The Sunday Star
by Roger Tan
With more and more people living in stratified buildings, the new Strata Management Act is timely in helping to reduce animosity among residents and owners during dispute resolutions.
LAST Sunday, I attended the annual general meeting (AGM) of the management corporation of an upmarket condominium as a proxy for my wife. Its last AGM was held in September last year.
This AGM was by far the most heated and disorderly since the management corporation was set up some six years ago. A fight almost broke out despite the presence of representatives of the Commissioner of Buildings (COB) and the police.
Let me now share with you my personal thoughts about the AGM, before examining whether the new Strata Management Act (SMA), when it comes into force, will help minimise and remove such animosity which appears to be rather prevalent and common among occupants living and undertaking business in stratified buildings.
In fact, trouble was already brewing before the AGM. In the AGM notice sent to owners of all the 170 parcel units, all the three outgoing 2011/2012 Council (CM2012) members – in their 30s (let’s call him CM1), 60s (CM2) and 70s (CM3) – jointly signed and attached a three-page letter containing allegations of impropriety against the previous Council (CM2011) members.
The CM2011 members, through their lawyers, demanded that their written explanatory response also be circulated to all the parcel owners before the AGM. This was refused.
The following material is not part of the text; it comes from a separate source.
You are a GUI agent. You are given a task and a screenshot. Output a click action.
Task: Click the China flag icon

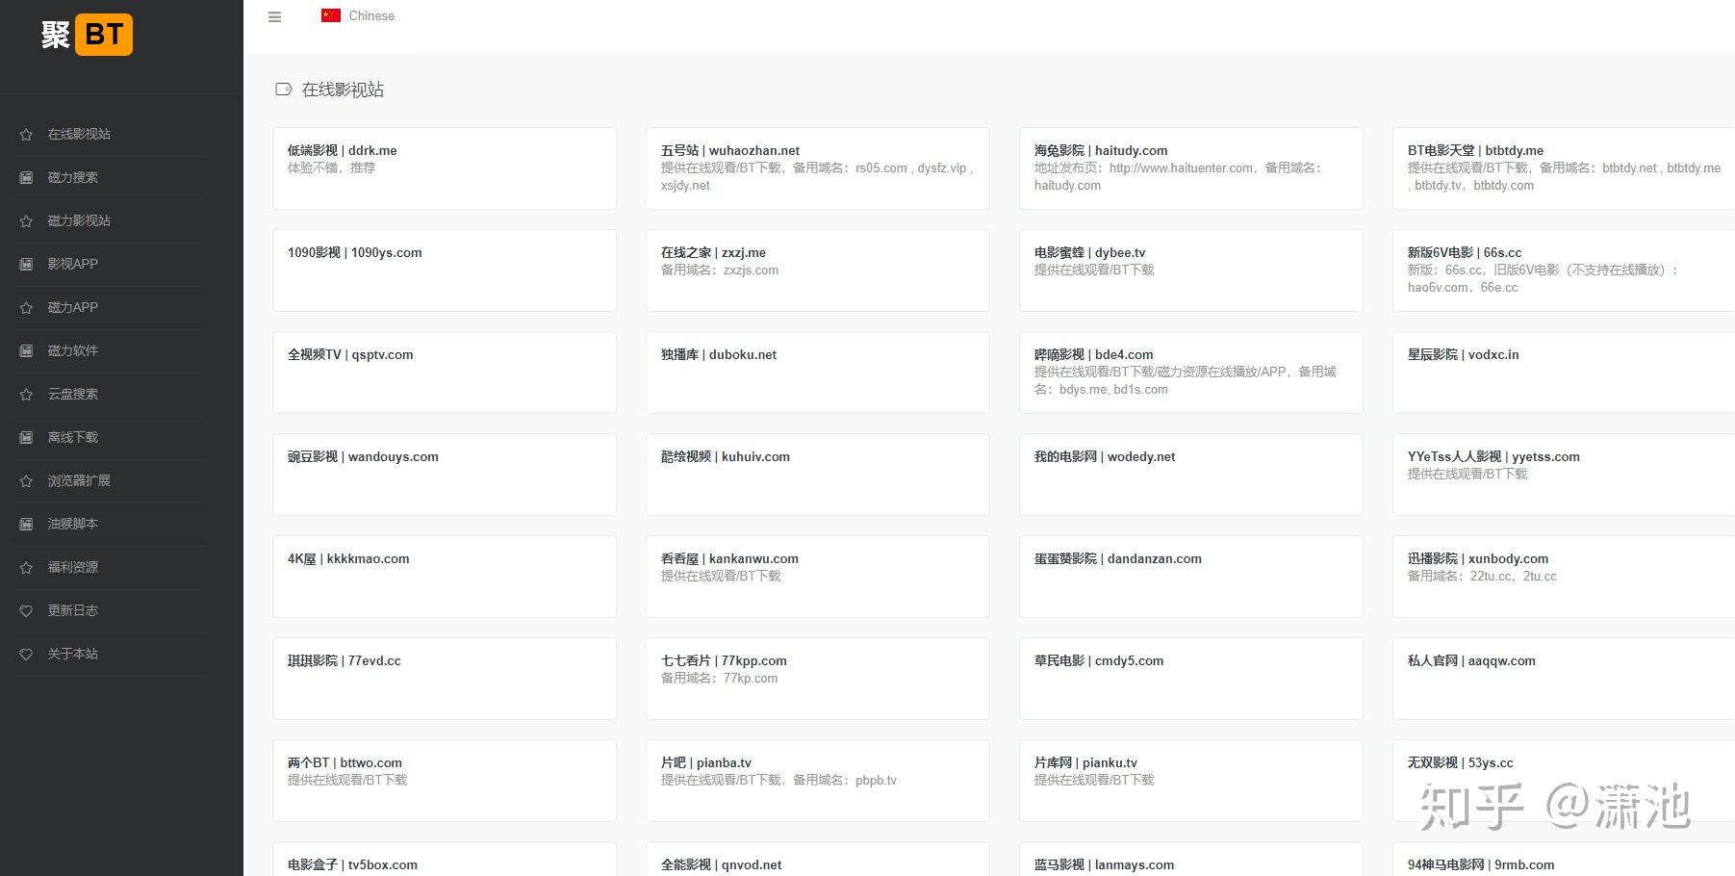tap(331, 15)
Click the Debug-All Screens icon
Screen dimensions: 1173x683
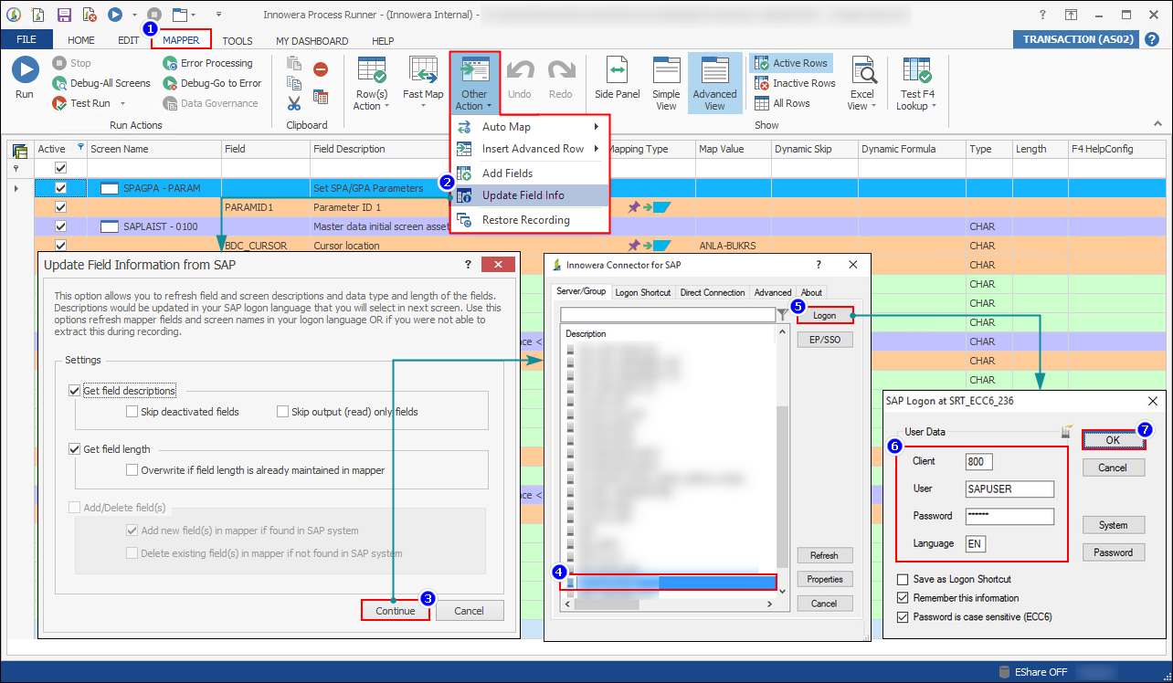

The situation was aggravated when CM2, the outgoing CM2012 chairman, used his welcoming speech, delivered in Mandarin, to reply to CM2011 members’ written explanatory response, which was also not circulated during the AGM. He also attempted to make more allegations of impropriety against CM2011 members until I intervened because the latter had not first been given any opportunity to be heard. Procedurally also, this should not have been done before first electing the chairman of the AGM.
I also observed that each time someone spoke up against any resolution proposed by CM2012, CM3 would shout and try to interrupt and intimidate the speaker. A fight almost ensued when some parcel owners confronted CM1 and CM3 during the break. They wanted to know why their parcel unit numbers had been displayed on the notice board as not having settled a one-time payment of RM400 for upgrading work, approved in the 2010 AGM. The parcel owners felt aggrieved that they had been publicly shamed, claiming and showing proof that at the time the notice was put up, CM1, CM2 and CM3 as Council members themselves had failed to pay maintenance charges for a few months, but their parcel unit numbers were not mentioned in the said notice. CM3 then raised his walking stick cum foldable chair, wanting to strike his fellow septuagenarian CM2011 member who questioned him until he was restrained by police and the former’s wife.
(Interestingly, I was informed by the COB that a fight virtually broke out before him during the extraordinary general meeting of a nearby condominium on Oct 28 when chairs were also thrown! Fortunately, goodwill prevailed when the injured decided not to press any criminal charges.)